Each structure within the eye has a specific task to help transmit information from the outside world through the optic nerve to the brain (see Figure 5-1).

The cornea is the curved outer portion of the eyeball that transmits light to the retina. Behind the cornea is the iris, which is the colored portion of the eye. The iris controls the amount of light entering the eye by making the opening at the center, called the pupil, either larger or smaller.

As light rays pass through the curved surface of the cornea, they are bent and then passed through the pupil. Inside the eye, sitting behind the pupil, is a disc-shaped structure called the lens. The lens is clear in a healthy eye, and it has two curved surfaces that refract light two more times on its journey to the back of the eye. As light rays travel from the front to the back of the eye, they pass through a colorless, jelly-like material, called the vitreous, which fills the eyeball behind the lens.

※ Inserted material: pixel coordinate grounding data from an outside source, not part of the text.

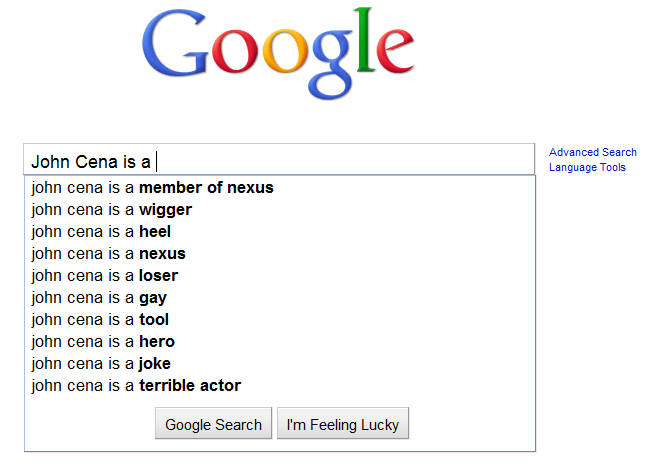The width and height of the screenshot is (648, 468).
Task: Select the 'member of nexus' suggestion
Action: tap(152, 188)
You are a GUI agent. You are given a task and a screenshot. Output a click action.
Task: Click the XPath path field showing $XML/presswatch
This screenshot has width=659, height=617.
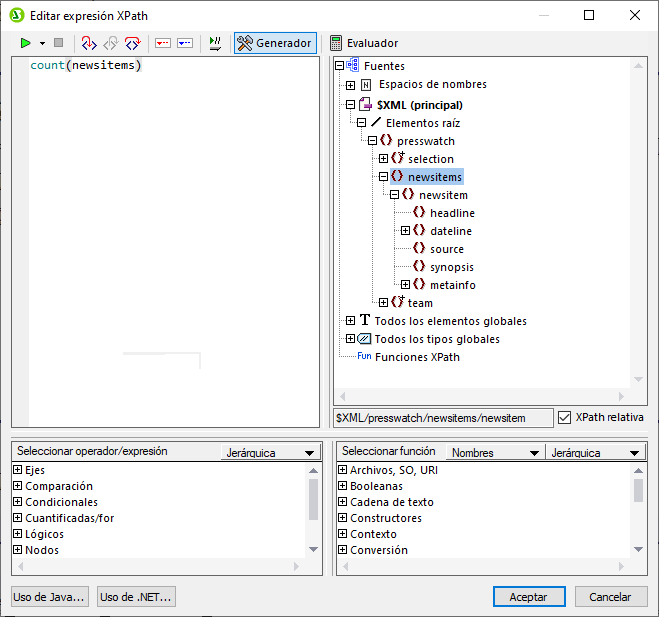coord(442,417)
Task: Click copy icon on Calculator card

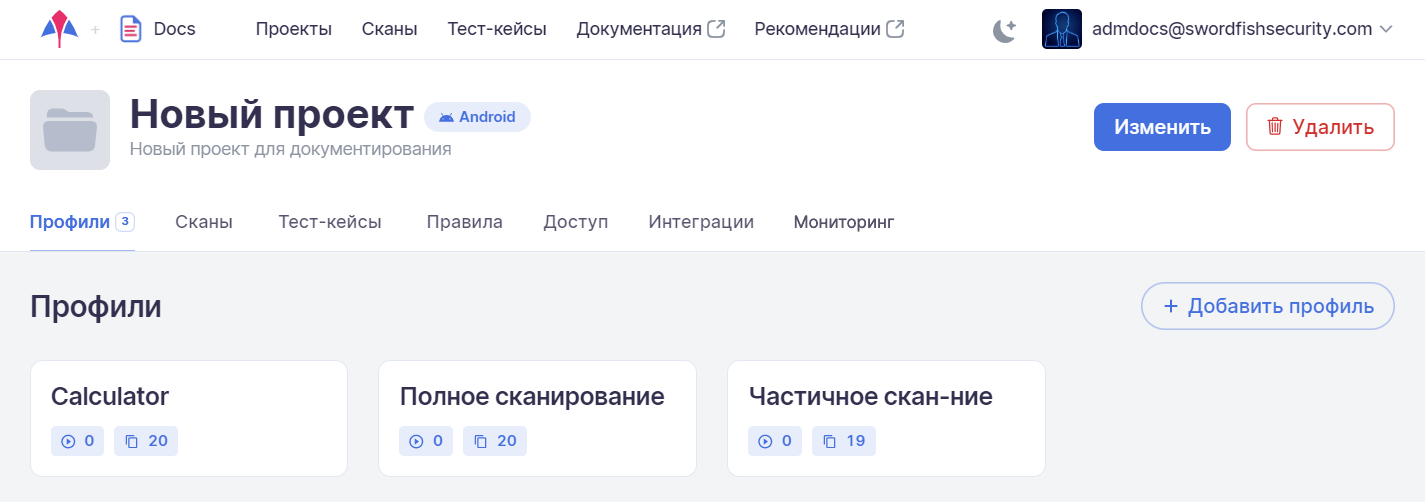Action: 132,441
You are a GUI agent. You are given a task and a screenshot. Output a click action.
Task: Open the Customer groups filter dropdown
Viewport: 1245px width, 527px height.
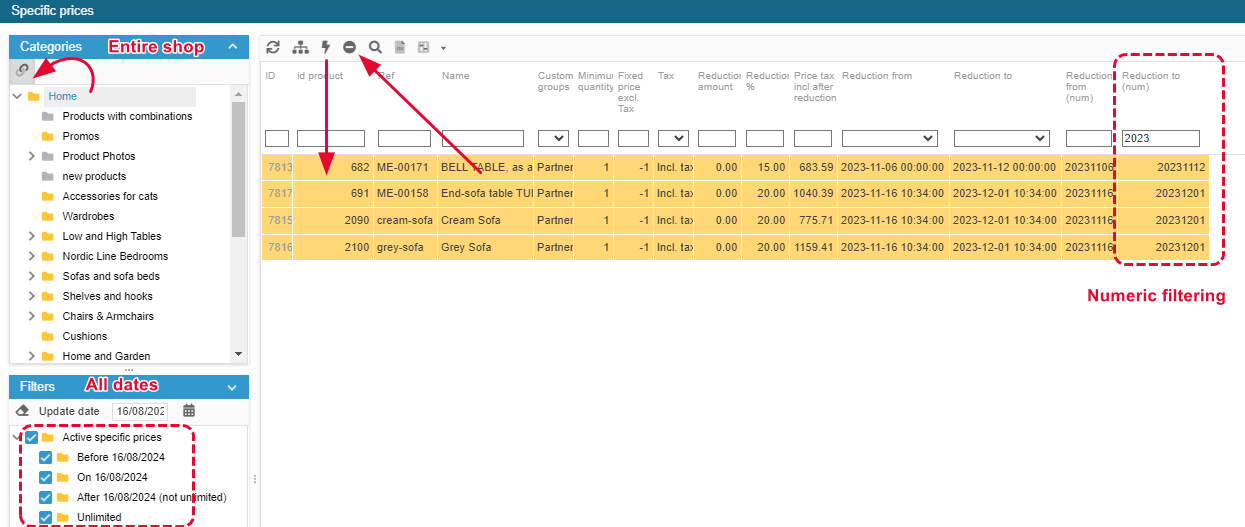click(553, 138)
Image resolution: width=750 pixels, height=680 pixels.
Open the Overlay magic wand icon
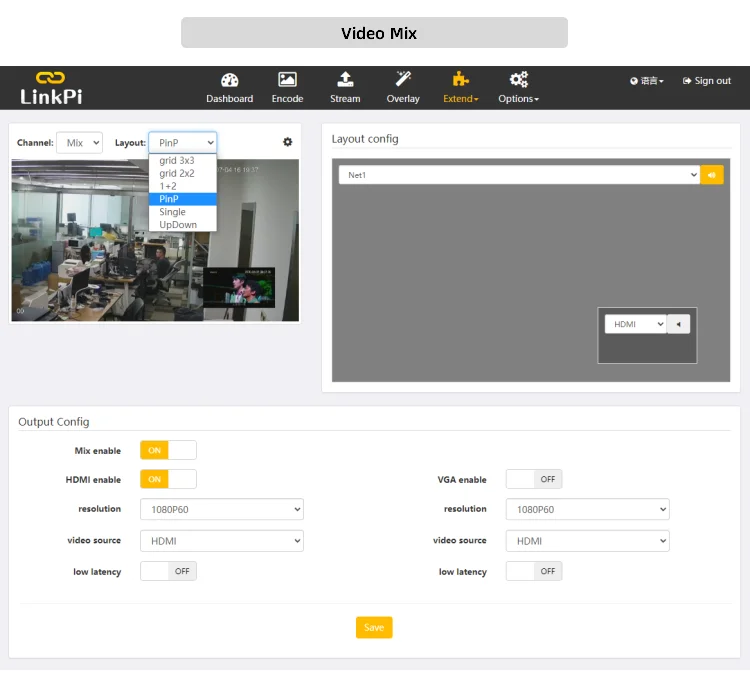click(403, 80)
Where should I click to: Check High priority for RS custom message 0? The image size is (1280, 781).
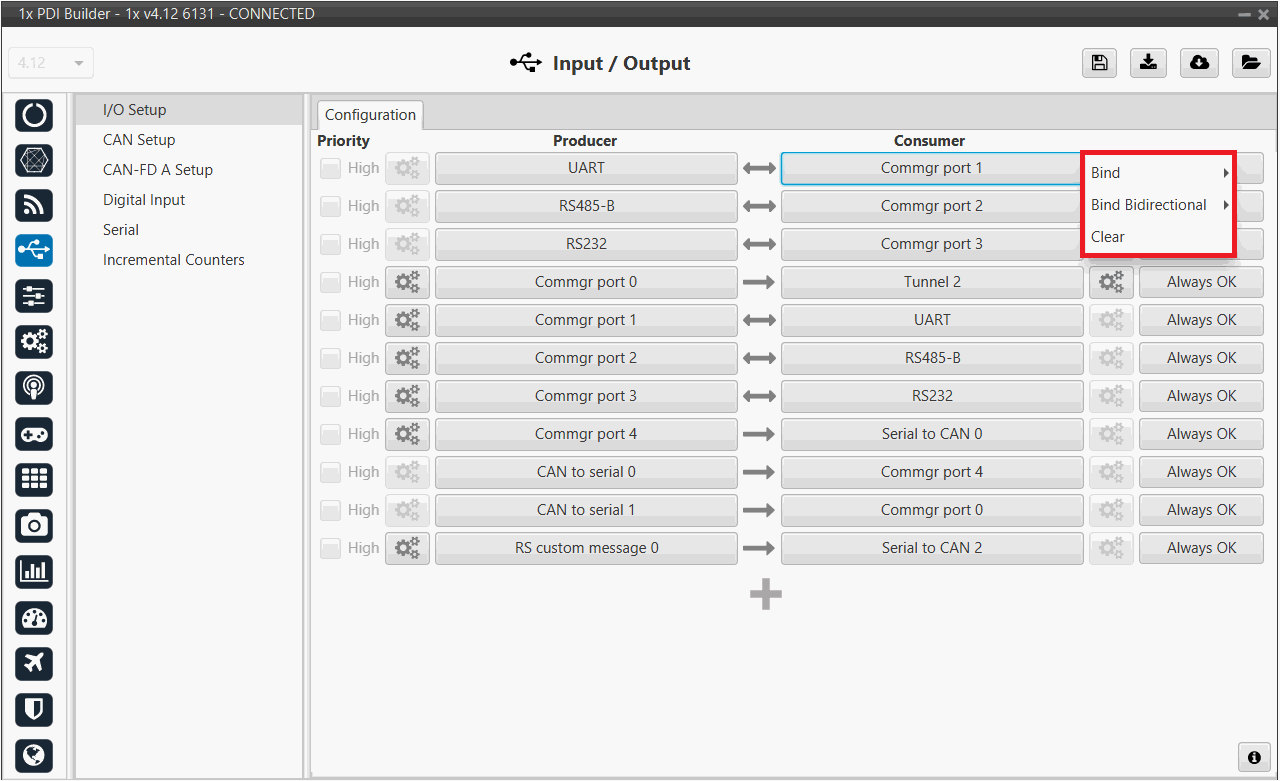[330, 548]
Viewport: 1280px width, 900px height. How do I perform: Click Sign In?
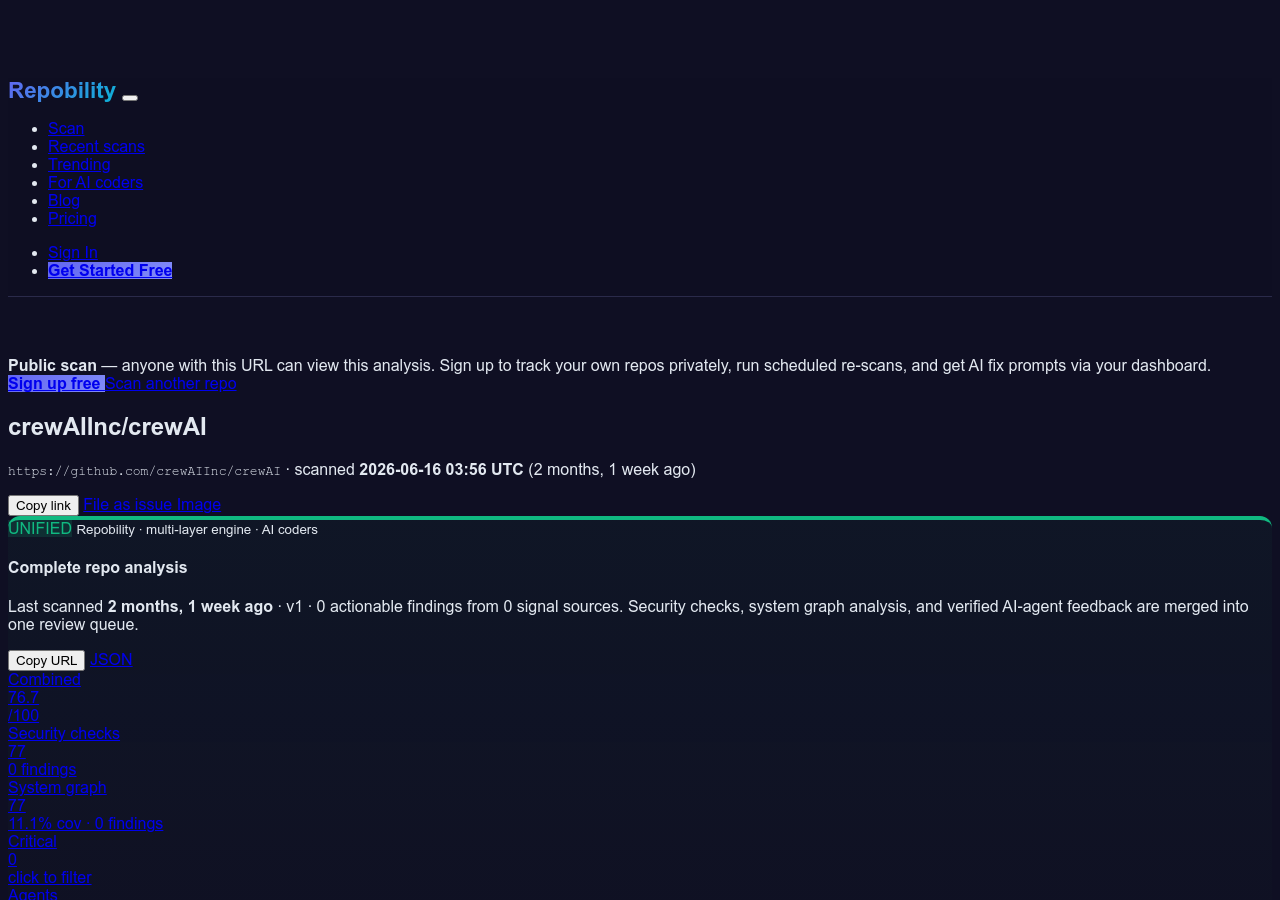point(73,252)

Figure 5-1: The anatomy of the eye

The inside lining of the eyeball consists of a structure called the retina. The retina converts light energy into electrical impulses that are transmitted to the brain. The fovea is the area of the retina that is the center of vision, and the optic disc is the area of the retina where the optic nerve enters the eye. Retinoblastoma tumors develop in the retina of the eye because of a genetic mutation, either inherited or acquired. This mutation causes abnormal growth of immature retinal cells called retinoblasts.

Thirty years ago, when I was 18 months old, I was diagnosed with retinoblastoma. I had one tumor in just one eye. The eye was surgically removed, and I had no chemotherapy or radiation. I have no late effects other than wearing a prosthesis and having vision in only one eye.